I had the most fun though reading “Beneath the Leaves: Jump” by Rad Sechrist. In this story, a flying squirrel tries to convince his mother that he’s old enough to jump from the top of his tree to the roof of a nearby house, all the while suffering peer pressure from his two buddies: a young bat and a flying lizard. I’d never heard of Beneath the Leaves before, but I’m a fan now.
Other stories in Flight are downright touching. “Air and Water” by Kean Soo and Enrico Casarosa beautifully captures the experience of lifting-off in a seaplane. Jen Wang’s “Paper and String” is about two girls who went to school together but hung out with different crowds. After meeting in a park they connect as they talk about kites and what flying them means to them. Wang’s combination of ink with cut-out bits of paper is perfect for her subject matter and gives the story a wonderful and exotic feel. The characters in Chris Appelhans’ bittersweet, untitled story use an airship to escape and rise above the destruction going on in their war-torn country. In “All Time Low” by Dylan Meconis and Bill Mudron, a man explains the childhood trauma that he’s trying to overcome by being a pilot. Seeing his ordeal and struggle to beat it is a heartbreaking experience, especially for a parent. In Kean Soo’s “Migrations,” flight becomes a metaphor for moving on as a man and a bird come to terms with the fact that their loved ones have left them. Flight is a symbol of freedom in Khang Le’s “Outside My Window” as a little girl learns what life is like for the butterfly she keeps in a jar. A couple of stories by Erika Moen talk about how uplifting experiences like faith and creativity can be like flying. “Create” is more convincing than “Faith,” but I don’t know if that says more about Moen or about me. Figuring that out is a provocative exercise.
Probably my favorite story of the whole book is Phil Craven’s “Deep Blue” in which a penguin on a crowded iceberg is able to escape the rest of his flock and create for himself the illusion of flying. Watching the joy on his little penguin face as he indulges in his private fantasy reminds me of those rush hour moments I was talking about in which I wish that I could get away from it all and just fly. Good for you, little penguin.

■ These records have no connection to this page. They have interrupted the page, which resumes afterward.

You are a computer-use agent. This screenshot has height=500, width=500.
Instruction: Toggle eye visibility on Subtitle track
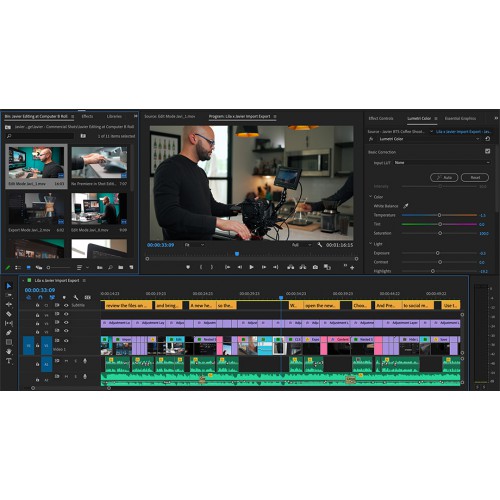(66, 305)
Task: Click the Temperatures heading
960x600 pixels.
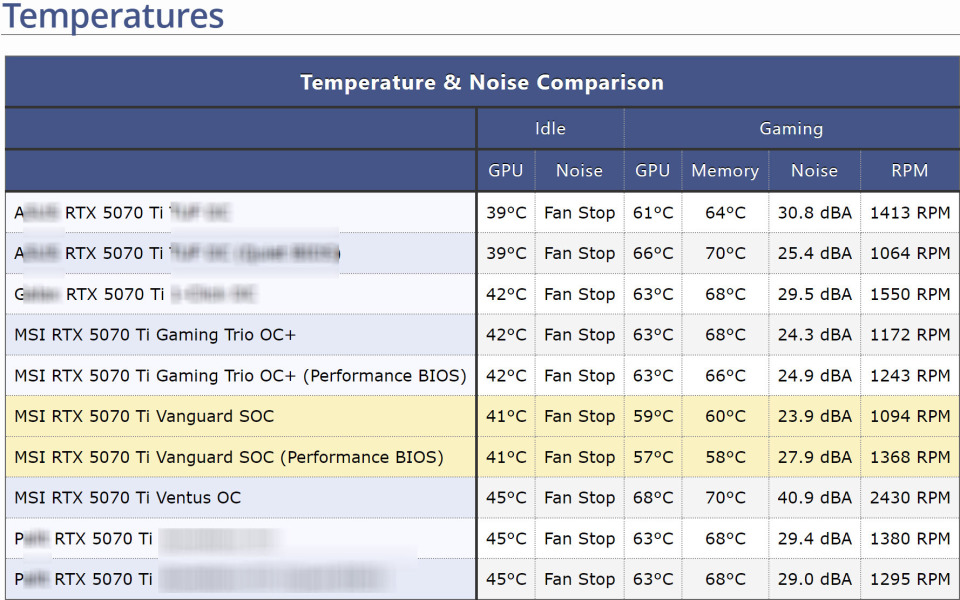Action: click(x=113, y=16)
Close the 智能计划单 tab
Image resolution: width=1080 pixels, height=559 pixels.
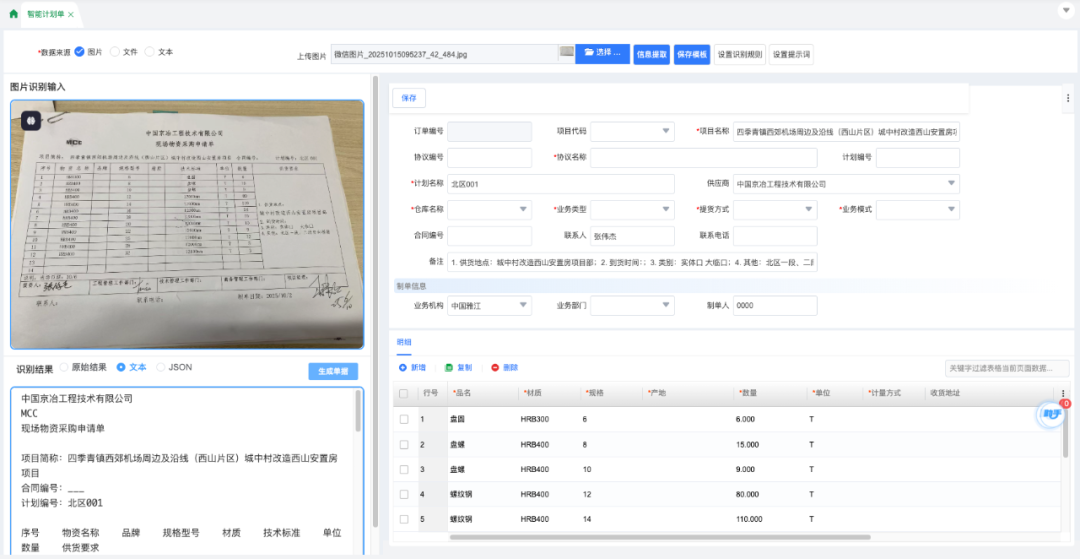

And good for my soul as I’m able to experience the moment vicariously through you.
Not every story in Flight is a winner by any means, but that’s the way it is with anthologies. Some pieces I didn’t understand how they tied in with the theme. Other pieces I simply didn’t understand. Still others I understood perfectly, but they didn’t especially connect with me. But out of the twenty-three stories that appear in this book, fourteen of them stood up, reached out, and grabbed a hold of my heart. That’s an excellent percentage. That’s fourteen beautifully told and illustrated stories that I’m going to want to come back to again and again.